Isolation of Cholesterol from Egg Yolk

               Procedure: In a 250 mL round bottom flask, combine a hard-boiled egg yolk, 1 g of K2CO3, 5 g of sand, and 10 mL of MeOH. Grind together until it is smooth – it will look like soft scrambled eggs. Add 20 mL of cyclohexane, stir thoroughly – it will look like corn meal mush – then warm to reflux. Rotovap off the solvent. While the solvent is rotovapping, prepare a chromatography column with 15 g of flash silica gel and a layer of sand on top, and have fifteen test tubes ready to take fractions. Also prepare a mixture of 30 mL of EtOAc and 170 mL of petroleum ether. To the 250 mL round bottom flask with the egg mixture, add 30 mL CH2Cl2, and stir thoroughly. Add the CH2Cl2 solution (not the egg mixture!) to the top of the column, and let the solvent go down on its own. When all the CH2Cl2 is down, rinse the inside top of the column with a little of the EtOAC/pet ether mixure. By this time, the solvent should have begun to drip out of the bottom of the column. Add more of the EtOAC/pet ether mixure to the top of the column, and apply gentle air pressure to the column as you collect 10 mL fractions. You should collect 15 fractions. Check the fractions by thin layer chromatography. Usually, the cholesterol comes in fractions 6-10. Rotovap the cholesterol fractions in a tared round bottom flask. You should be rewarded with iridescent rosettes of the product. Record the weight and the melting point.
               Option #1: Cholesterol forms a specific 2:1 complex with oxalic acid. Take up your crude cholesterol in 5 mL of 1,2-dichloroethane in a 50 mL Erlenmeyer flask. Add 80 mg of oxalic acid, and heat to reflux. Let the flask cool. After twenty minutes (clean up the lab!), swirl the flask in ice water. The contents should gel into a mush of crystals. Vacuum filter with 1,2-dichloroethane, suck dry, and spread out to dry. Take up the white residue in a 50 mL Erlenmeyer flask with 5 mL of water. Heat to reflux, chill in ice water, and vacuum filter. This should give pure white cholesterol, mp = 141-143 oC. Record the melting point and weight.

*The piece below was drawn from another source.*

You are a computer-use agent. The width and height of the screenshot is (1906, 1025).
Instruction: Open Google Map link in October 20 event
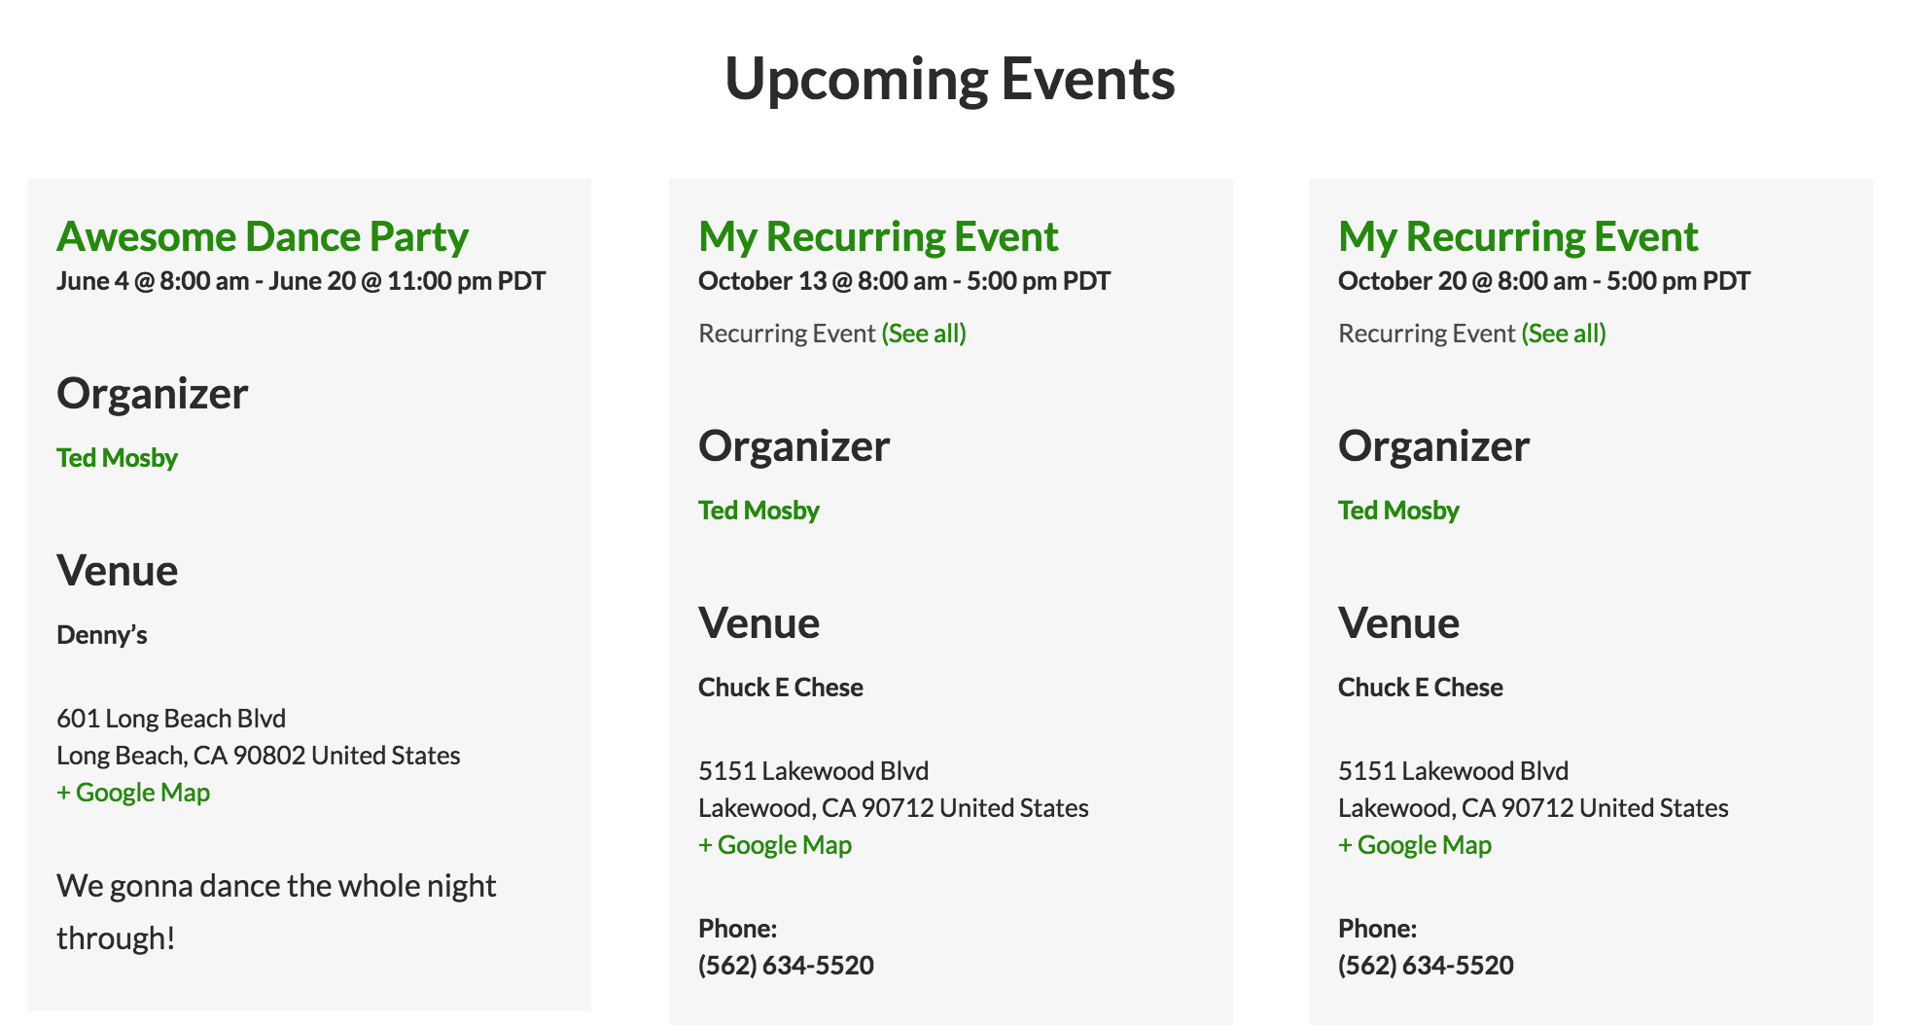[1415, 845]
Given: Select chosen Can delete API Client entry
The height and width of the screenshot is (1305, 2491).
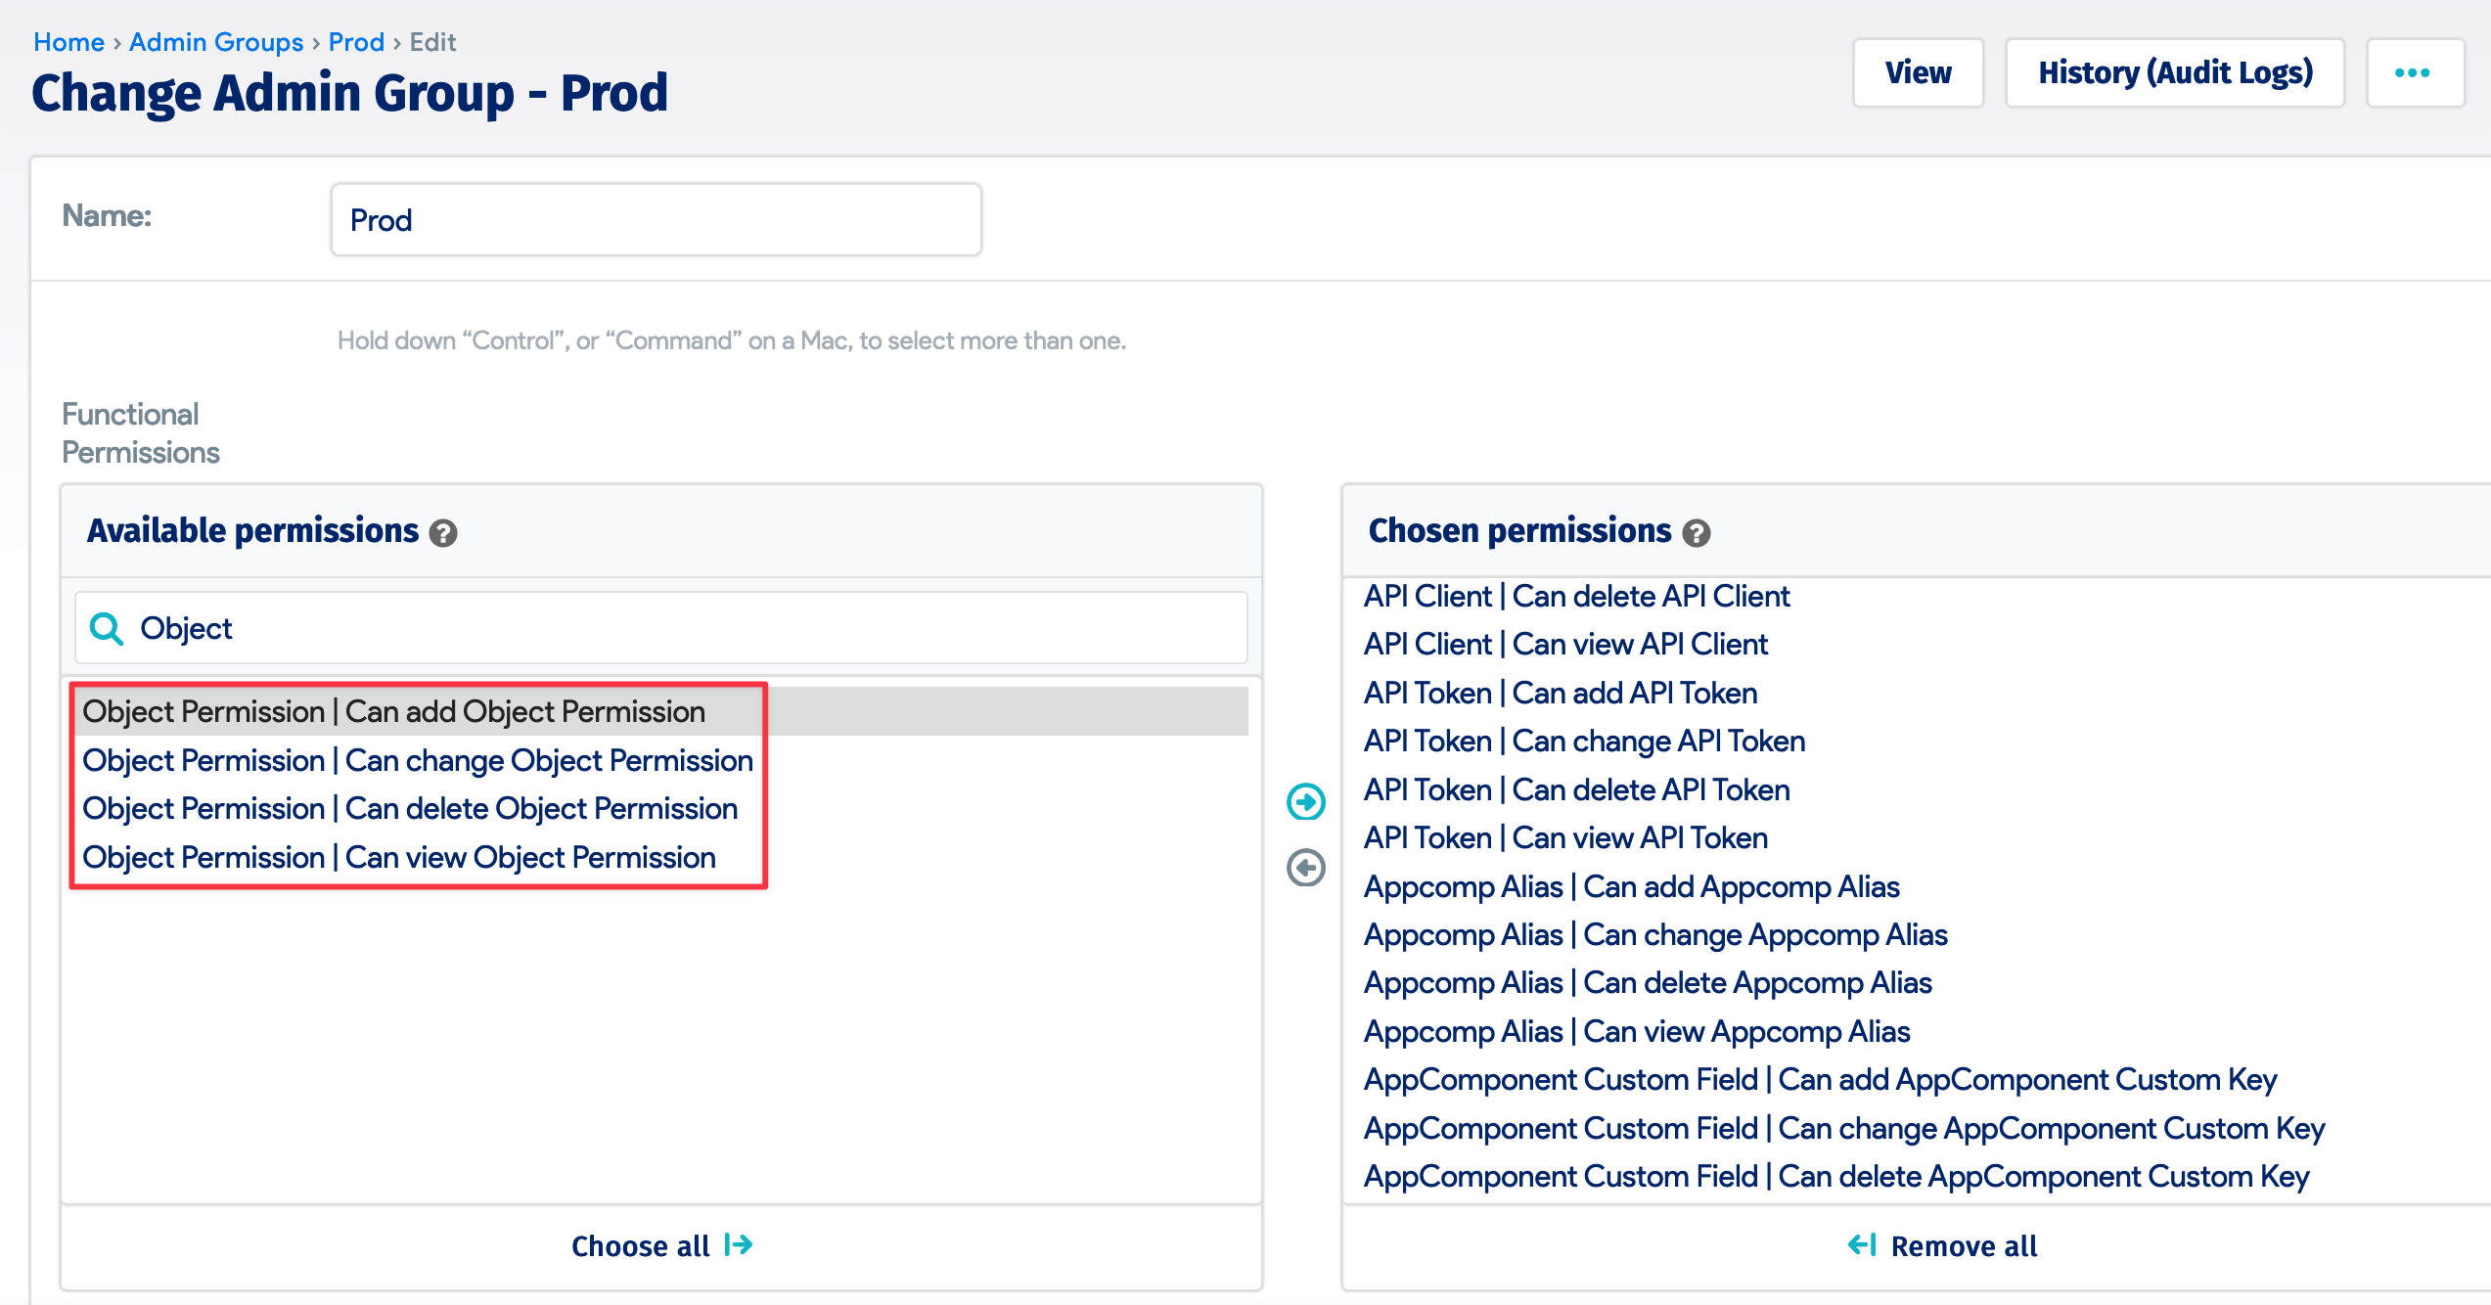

               Option #2: Take up the crude cholesterol in 5 mL of CH2Cl2 in a 50 mL round bottomflask. Spot a TLC plate in the left lane and the middle lane with the CH2Cl2 solution. Add 0.5 mL of Dess-Martin reagent in CH2Cl2, and warm briefly. Spot the solution in the middle and the right lanes of the same TLC plate, and develop in 1:4 EtOAC/pet ether. If a lot of starting material still remains, warm the solution again, and check it again. When the starting material is almost all converted, save a little of the CH2Cl2 solurion. Rotovap the rest of the solution, add 8 mL of acetone and 20 mg pTsOH, and warm it again to reflux. Spot the TLC plate middle and right, and develop it in 1:4 EtOAC/pet ether. This time, before you visualize the TLC plate with I2, check it with the UV light. You should see a UV spot for cholestenone. TLC Rf’s in 1:9 EtOAC/pet ether: cholesterol = 0.28, 5-cholesten-3-one = 0.60, 4-cholesten-3-one = 0.41. Alternatively, the oxidation can be carried out with the Brown protocol. To purify the 4-cholesten-3-one, add 2 g of flash silica gel to the acetone solution and rotavap it. Build a dry column with 10 grams of flash silica gel. Tap it to settle the silica gel, then add the dry powder with your reaction mixture, and then sand on top. Elute with a mixture of 2 mL of EtOAc and 100 mL of petroleum ether, then with a mixture of 5 mL of EtOAc and 95 mL of petroleum ether. Take 10 mL fractions, and check them by TLC. Evaporate the fractions containing 4-cholesten-3-one in a tared round bottom flask, and record the weight and melting point.